My husband made this dish, it was fantastic. It took just 30 minutes which totally impressed him

Quick ponzu is easy to make from equal parts soy sauce and citrus plus a bit of mirin.

This was delicious and very quick and simple to make. I felt very healthy after eating it,too! Quick comment about cooking with buckwheat soba: look for a brand that is made with wheat flour, as well as with buckwheat. The wheat flour keeps it from becoming too brittle after it is cooked.
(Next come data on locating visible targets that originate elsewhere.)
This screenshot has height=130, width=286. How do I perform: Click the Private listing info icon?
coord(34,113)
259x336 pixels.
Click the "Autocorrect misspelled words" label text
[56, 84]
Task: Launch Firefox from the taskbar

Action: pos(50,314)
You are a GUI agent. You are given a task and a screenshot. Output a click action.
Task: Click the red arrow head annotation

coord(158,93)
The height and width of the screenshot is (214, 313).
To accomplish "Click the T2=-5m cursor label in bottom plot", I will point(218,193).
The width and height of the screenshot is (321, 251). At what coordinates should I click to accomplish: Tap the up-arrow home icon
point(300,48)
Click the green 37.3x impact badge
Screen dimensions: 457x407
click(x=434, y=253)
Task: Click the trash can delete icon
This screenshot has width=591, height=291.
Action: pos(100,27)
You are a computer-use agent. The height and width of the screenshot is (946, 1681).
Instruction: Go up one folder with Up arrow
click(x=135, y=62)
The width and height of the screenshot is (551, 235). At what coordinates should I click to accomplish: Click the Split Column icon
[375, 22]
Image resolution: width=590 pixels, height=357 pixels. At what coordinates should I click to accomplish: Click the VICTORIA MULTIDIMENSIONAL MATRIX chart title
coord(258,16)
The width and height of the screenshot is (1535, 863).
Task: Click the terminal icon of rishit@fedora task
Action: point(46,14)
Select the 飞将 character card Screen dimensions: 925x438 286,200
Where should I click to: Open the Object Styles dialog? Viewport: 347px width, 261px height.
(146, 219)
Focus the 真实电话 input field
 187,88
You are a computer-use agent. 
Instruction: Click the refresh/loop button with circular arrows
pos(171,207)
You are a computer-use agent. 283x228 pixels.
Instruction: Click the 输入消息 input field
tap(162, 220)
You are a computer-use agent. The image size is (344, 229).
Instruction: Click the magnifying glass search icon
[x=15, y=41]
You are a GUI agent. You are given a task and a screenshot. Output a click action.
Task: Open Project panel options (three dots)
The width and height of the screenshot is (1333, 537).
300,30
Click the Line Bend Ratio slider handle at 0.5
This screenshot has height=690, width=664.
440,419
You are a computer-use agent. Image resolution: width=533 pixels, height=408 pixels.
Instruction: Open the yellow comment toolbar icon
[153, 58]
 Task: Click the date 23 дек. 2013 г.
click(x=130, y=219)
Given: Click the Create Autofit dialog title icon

Good effort to reward ratio! I was craving something veg forward and sushi adjacent and it hit the spot. Made with carrots, snow peas, radishes, edamame and rice noodles. The ponzu makes it (I got the kikoman brand). I wasn’t a huge fan of the salmon preparation though - next time I will do my usual marinade of maple syrup and soy sauce and maybe add a little miso

Loved this, and it was truly done in 30 mins. I don’t always think of pairing salad greens with noodles but it made it super fresh tasting. The two six year olds at our house give it two thumbs up.